## TASK DIRECTIONS
Below is a listing; write it out exactly and drop any images from it.

## DATA SUPPLIED
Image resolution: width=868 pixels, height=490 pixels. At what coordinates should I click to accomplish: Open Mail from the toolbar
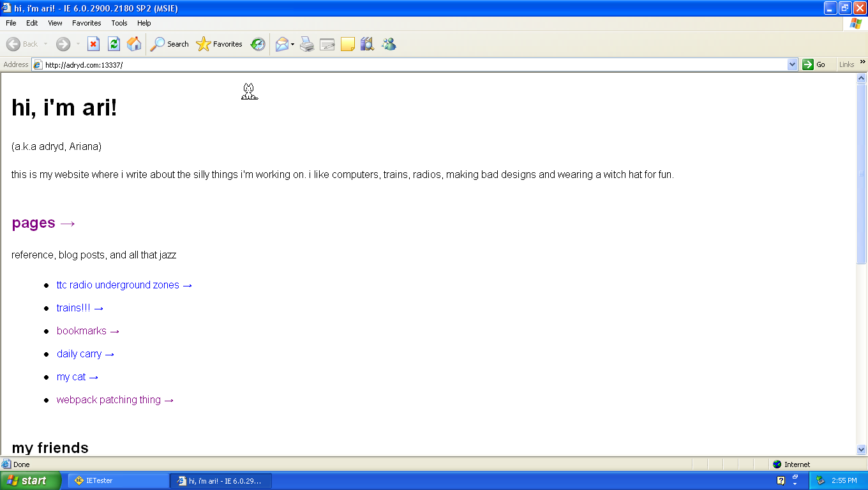click(281, 43)
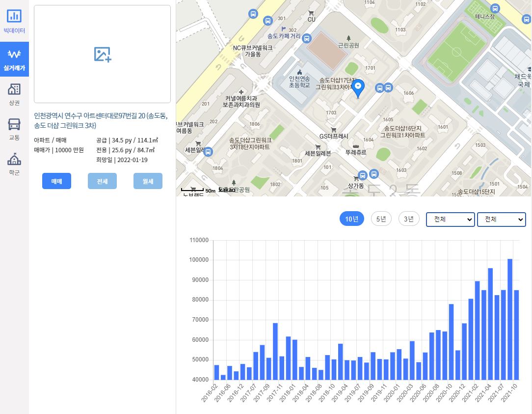532x414 pixels.
Task: Open the 빅데이터 bar chart icon
Action: [14, 16]
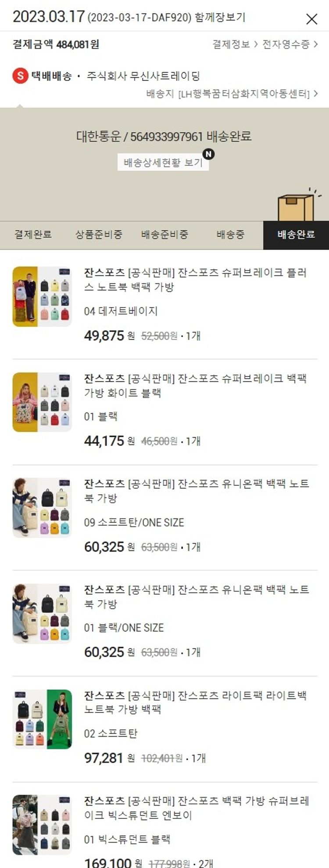Open 결제정보 payment info link
Image resolution: width=329 pixels, height=868 pixels.
(235, 44)
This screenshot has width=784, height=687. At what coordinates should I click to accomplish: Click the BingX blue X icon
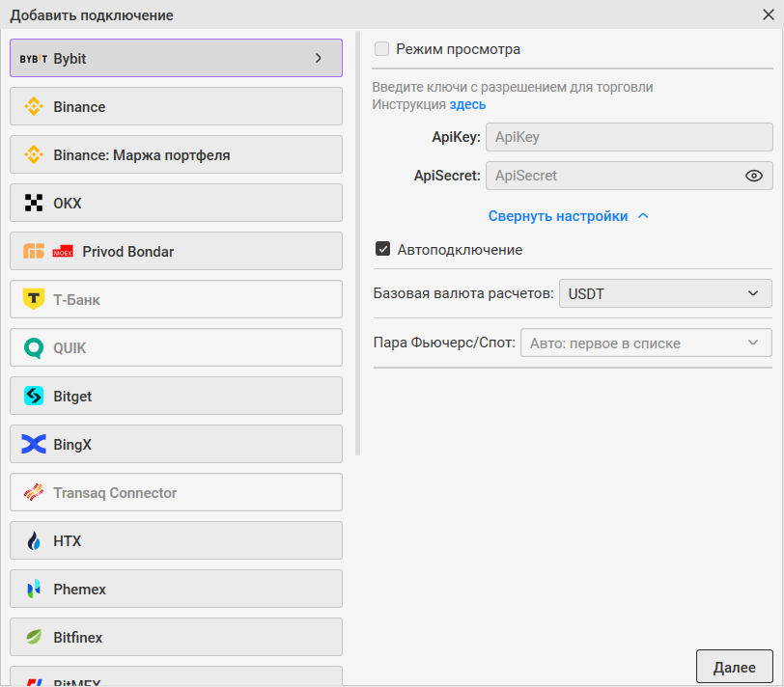pyautogui.click(x=34, y=444)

## RESULT OF THIS EXERCISE
Image resolution: width=868 pixels, height=490 pixels. At what coordinates should I click to accomplish: Open Mail from the toolbar
click(281, 43)
532x414 pixels.
Task: Open the 빅데이터 bar chart icon
Action: [14, 16]
Open 결제정보 payment info link
Image resolution: width=329 pixels, height=868 pixels.
(235, 44)
This screenshot has width=784, height=687. At what coordinates should I click to accomplish: Click the BingX blue X icon
pyautogui.click(x=34, y=444)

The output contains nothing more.